WHAT IS REQUIRED:
Output the whole listing again, exactly as it reads.

══ EXERCISE MATERIALS ══

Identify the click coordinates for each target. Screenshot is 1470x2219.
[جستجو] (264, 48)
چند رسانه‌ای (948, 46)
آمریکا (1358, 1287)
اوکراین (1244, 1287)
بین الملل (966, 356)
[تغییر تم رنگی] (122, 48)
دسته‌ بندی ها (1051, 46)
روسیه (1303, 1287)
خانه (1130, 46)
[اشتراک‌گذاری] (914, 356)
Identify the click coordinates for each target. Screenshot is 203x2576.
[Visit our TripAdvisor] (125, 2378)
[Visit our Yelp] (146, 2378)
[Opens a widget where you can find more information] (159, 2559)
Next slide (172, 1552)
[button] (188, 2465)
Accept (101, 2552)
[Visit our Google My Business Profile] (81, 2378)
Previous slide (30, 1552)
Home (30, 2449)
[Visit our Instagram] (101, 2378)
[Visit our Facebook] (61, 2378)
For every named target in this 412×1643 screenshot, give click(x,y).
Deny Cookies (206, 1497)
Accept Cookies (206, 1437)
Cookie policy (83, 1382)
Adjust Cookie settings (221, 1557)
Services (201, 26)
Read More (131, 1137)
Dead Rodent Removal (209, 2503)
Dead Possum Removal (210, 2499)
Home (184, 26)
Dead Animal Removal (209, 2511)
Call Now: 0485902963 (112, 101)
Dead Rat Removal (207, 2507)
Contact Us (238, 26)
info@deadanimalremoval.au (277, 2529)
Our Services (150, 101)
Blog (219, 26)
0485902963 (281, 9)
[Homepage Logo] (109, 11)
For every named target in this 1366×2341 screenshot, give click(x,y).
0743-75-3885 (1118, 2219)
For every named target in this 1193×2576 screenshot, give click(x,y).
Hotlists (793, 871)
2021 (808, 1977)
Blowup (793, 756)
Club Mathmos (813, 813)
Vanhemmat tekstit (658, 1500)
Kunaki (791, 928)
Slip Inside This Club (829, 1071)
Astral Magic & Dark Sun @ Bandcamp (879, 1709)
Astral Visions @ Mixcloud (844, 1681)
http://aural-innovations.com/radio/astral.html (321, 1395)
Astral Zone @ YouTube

═══

SOLUTION FOR THIS PROBLEM:
Identify the click coordinates for each target. Screenshot is 1470x2219.
[جستجو] (264, 48)
چند رسانه‌ای (948, 46)
آمریکا (1358, 1287)
اوکراین (1244, 1287)
بین الملل (966, 356)
[تغییر تم رنگی] (122, 48)
دسته‌ بندی ها (1051, 46)
روسیه (1303, 1287)
خانه (1130, 46)
[اشتراک‌گذاری] (914, 356)
Identify the click coordinates for each target. Screenshot is 203x2576.
[Visit our TripAdvisor] (125, 2378)
[Visit our Yelp] (146, 2378)
[Opens a widget where you can find more information] (159, 2559)
Next slide (172, 1552)
[button] (188, 2465)
Accept (101, 2552)
[Visit our Google My Business Profile] (81, 2378)
Previous slide (30, 1552)
Home (30, 2449)
[Visit our Instagram] (101, 2378)
[Visit our Facebook] (61, 2378)
For every named target in this 412×1643 screenshot, give click(x,y).
Deny Cookies (206, 1497)
Accept Cookies (206, 1437)
Cookie policy (83, 1382)
Adjust Cookie settings (221, 1557)
Services (201, 26)
Read More (131, 1137)
Dead Rodent Removal (209, 2503)
Dead Possum Removal (210, 2499)
Home (184, 26)
Dead Animal Removal (209, 2511)
Call Now: 0485902963 (112, 101)
Dead Rat Removal (207, 2507)
Contact Us (238, 26)
info@deadanimalremoval.au (277, 2529)
Our Services (150, 101)
Blog (219, 26)
0485902963 (281, 9)
[Homepage Logo] (109, 11)
For every named target in this 1366×2341 screenshot, give click(x,y).
0743-75-3885 (1118, 2219)
For every named target in this 1193×2576 screenshot, give click(x,y).
Hotlists (793, 871)
2021 (808, 1977)
Blowup (793, 756)
Club Mathmos (813, 813)
Vanhemmat tekstit (658, 1500)
Kunaki (791, 928)
Slip Inside This Club (829, 1071)
Astral Magic & Dark Sun @ Bandcamp (879, 1709)
Astral Visions @ Mixcloud (844, 1681)
http://aural-innovations.com/radio/astral.html (321, 1395)
Astral Zone @ YouTube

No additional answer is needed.